Disputes arising between credit card issuers and customers, or with clients holding merchant accounts, may be settled through a streamlined mediation process known as arbitration. A neutral third-party arbitrator is hired to hear arguments and consider evidence from both sides, and issue a decision that is binding on all parties. Similar to a court judgment, the decision of an arbitrator can be used as legal authority to request garnishment or levies to pay past-due balances, or file liens on property to satisfy monetary claims.

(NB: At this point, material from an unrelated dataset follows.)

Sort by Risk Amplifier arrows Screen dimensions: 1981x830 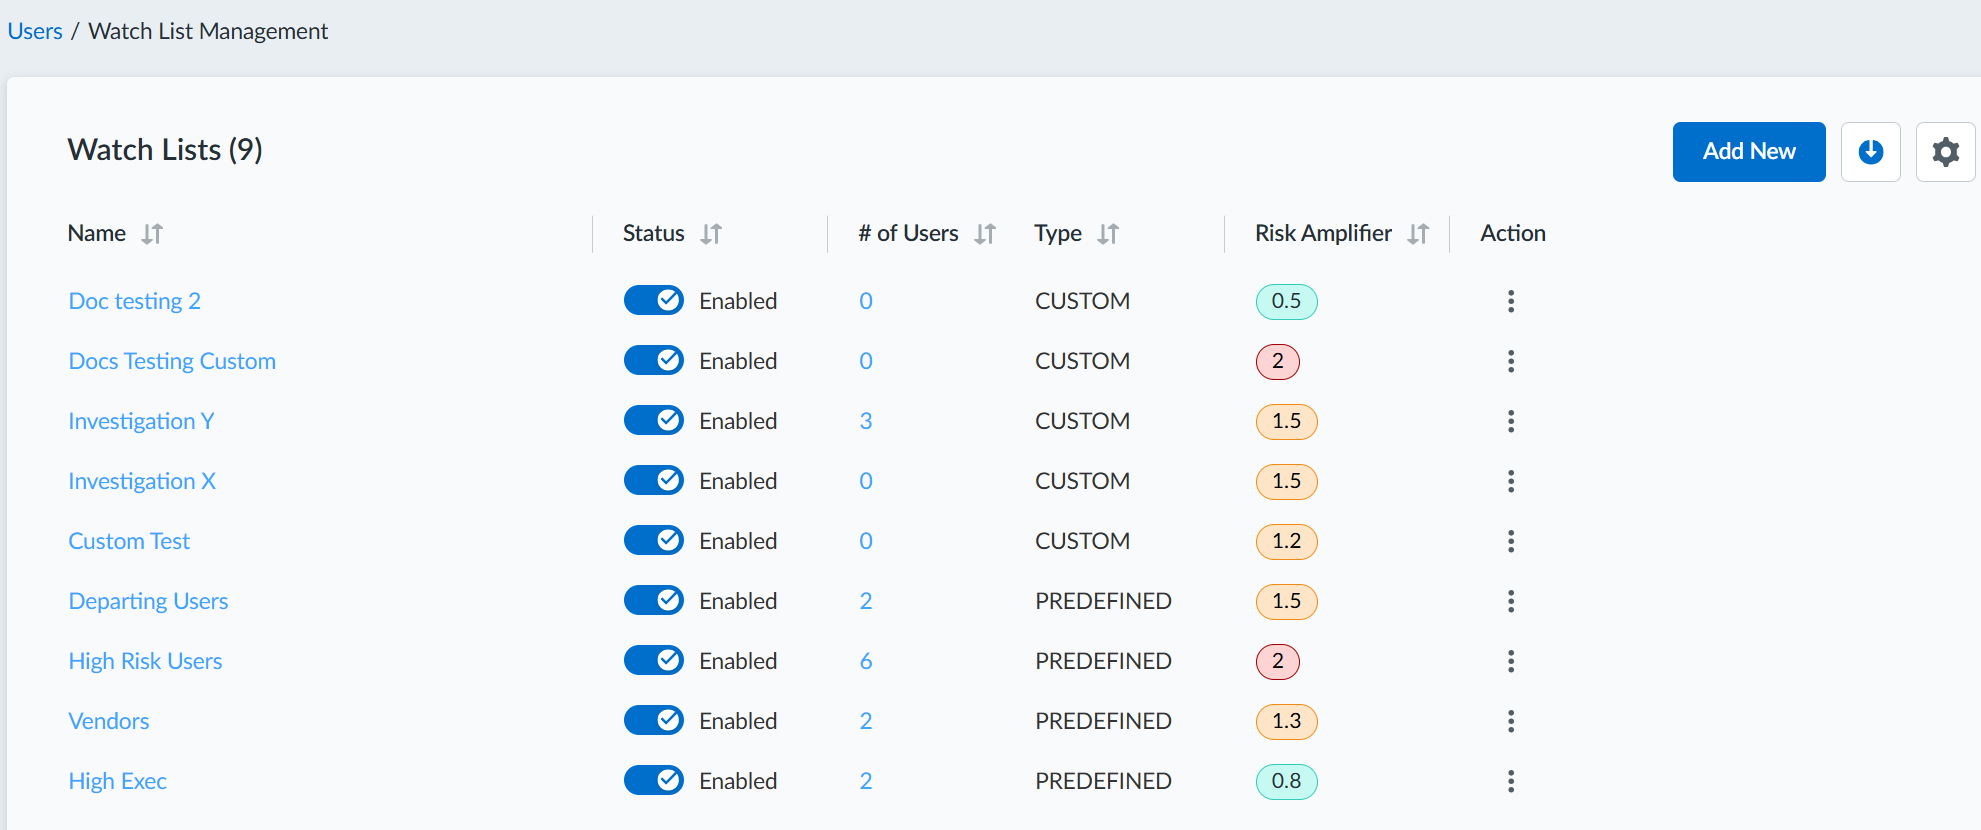tap(1418, 234)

Credit card processing is often subject to errors, delays or misunderstandings between the issuers and the merchants who rely on credit cards for a good percentage of their business. By arbitrating disputes, customers, issuers and merchants save the considerable time and complications of going through a civil process, such as a small claims lawsuit. The savings involved in arbitration has convinced many credit card issuers to insert language in their customer and merchant agreements requiring the process if any claim or dispute arises.

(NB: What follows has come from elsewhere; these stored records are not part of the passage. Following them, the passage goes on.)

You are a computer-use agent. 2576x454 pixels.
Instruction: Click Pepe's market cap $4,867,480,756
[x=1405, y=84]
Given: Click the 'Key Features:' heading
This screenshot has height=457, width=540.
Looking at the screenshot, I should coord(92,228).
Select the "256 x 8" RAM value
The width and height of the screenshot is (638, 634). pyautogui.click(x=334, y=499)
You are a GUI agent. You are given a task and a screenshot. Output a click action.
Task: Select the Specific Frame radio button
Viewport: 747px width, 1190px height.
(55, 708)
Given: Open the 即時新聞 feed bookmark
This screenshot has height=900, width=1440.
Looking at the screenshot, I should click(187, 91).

In recent years credit card issuers have turned to the American Arbitration Association and JAMS, formerly Judicial Arbitration and Mediation Services, to handle arbitration cases. These two groups are seen as generally more consumer friendly than other firms that may require a “loser” in the case to pay the various fees attached to the arbitration process. These include filing fees, hearing fees, and fees charged by attorney-representatives.

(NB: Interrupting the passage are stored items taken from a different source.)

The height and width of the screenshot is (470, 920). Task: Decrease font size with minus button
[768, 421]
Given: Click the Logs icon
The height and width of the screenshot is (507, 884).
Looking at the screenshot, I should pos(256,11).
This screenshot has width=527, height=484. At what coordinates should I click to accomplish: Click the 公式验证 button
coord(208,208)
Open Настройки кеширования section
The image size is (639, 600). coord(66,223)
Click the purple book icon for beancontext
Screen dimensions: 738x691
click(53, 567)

A credit card issuer may allow exceptions to the requirement that parties to a dispute must accept the decision of an arbitrator. Customer or merchant accounts that are in default or in the collections process, for example, may still be the subject of a civil court action. In addition, disputes over amounts within the small-claims limit in the customer or merchant’s jurisdiction may also avoid arbitration–since the fees and time involved may be comparable to those of a civil court.
The roster of companies that require arbitration is subject to change. While Chase and Bank of America once required it, they later dropped the requirement; other issuers have added “opt-out” provisions if the customer or merchant requests the waiving of the requirement after opening a new account. An issuer may also require arbitration from cardholders but not from merchant accounts, or vice versa. It’s wise to examine an agreement with the credit card issuer to verify the current standing of the company with regard to arbitration.